Identify each line in the rows below that contains the word "Mark" and copy those lines.

# Start of MATERIAL FOR THIS TASK

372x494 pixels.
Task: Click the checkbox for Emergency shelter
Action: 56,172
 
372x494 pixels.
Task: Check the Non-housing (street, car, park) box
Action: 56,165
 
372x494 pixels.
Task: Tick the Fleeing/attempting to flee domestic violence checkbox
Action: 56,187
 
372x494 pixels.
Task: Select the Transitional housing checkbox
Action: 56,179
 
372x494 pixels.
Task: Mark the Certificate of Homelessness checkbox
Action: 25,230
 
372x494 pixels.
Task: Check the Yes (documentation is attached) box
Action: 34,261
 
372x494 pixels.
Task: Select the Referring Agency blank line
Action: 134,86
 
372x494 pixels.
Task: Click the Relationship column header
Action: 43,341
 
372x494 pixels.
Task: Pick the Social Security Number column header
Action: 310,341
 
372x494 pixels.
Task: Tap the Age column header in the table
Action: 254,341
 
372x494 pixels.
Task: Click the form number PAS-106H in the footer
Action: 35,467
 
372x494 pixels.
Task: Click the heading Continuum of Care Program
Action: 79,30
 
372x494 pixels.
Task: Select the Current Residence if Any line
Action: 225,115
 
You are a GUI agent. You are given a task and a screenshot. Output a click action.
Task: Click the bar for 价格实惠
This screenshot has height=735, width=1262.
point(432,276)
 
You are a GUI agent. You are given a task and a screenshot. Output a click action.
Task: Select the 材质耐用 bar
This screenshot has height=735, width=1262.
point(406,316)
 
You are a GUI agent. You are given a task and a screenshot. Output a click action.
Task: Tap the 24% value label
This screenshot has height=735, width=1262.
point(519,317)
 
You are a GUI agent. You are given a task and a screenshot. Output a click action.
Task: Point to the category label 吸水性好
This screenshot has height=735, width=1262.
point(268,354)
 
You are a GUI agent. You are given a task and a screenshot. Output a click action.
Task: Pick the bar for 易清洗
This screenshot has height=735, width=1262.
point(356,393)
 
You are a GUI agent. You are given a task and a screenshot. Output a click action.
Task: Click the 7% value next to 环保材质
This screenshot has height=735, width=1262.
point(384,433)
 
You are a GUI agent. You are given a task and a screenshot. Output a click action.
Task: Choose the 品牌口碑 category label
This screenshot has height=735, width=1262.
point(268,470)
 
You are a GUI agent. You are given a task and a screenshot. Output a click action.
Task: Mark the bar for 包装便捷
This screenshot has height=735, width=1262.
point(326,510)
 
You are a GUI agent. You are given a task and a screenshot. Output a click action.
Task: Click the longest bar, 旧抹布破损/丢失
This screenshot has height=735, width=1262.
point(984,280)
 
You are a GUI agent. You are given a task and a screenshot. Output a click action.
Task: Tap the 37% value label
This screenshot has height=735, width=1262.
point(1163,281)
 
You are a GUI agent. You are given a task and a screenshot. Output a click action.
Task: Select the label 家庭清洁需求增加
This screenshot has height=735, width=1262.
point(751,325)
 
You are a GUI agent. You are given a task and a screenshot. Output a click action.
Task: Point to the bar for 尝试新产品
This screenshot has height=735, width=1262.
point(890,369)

# End of MATERIAL FOR THIS TASK

▶ **SOLUTION TO THE EXERCISE**
Task: Mark the Certificate of Homelessness checkbox
Task: Mark the bar for 包装便捷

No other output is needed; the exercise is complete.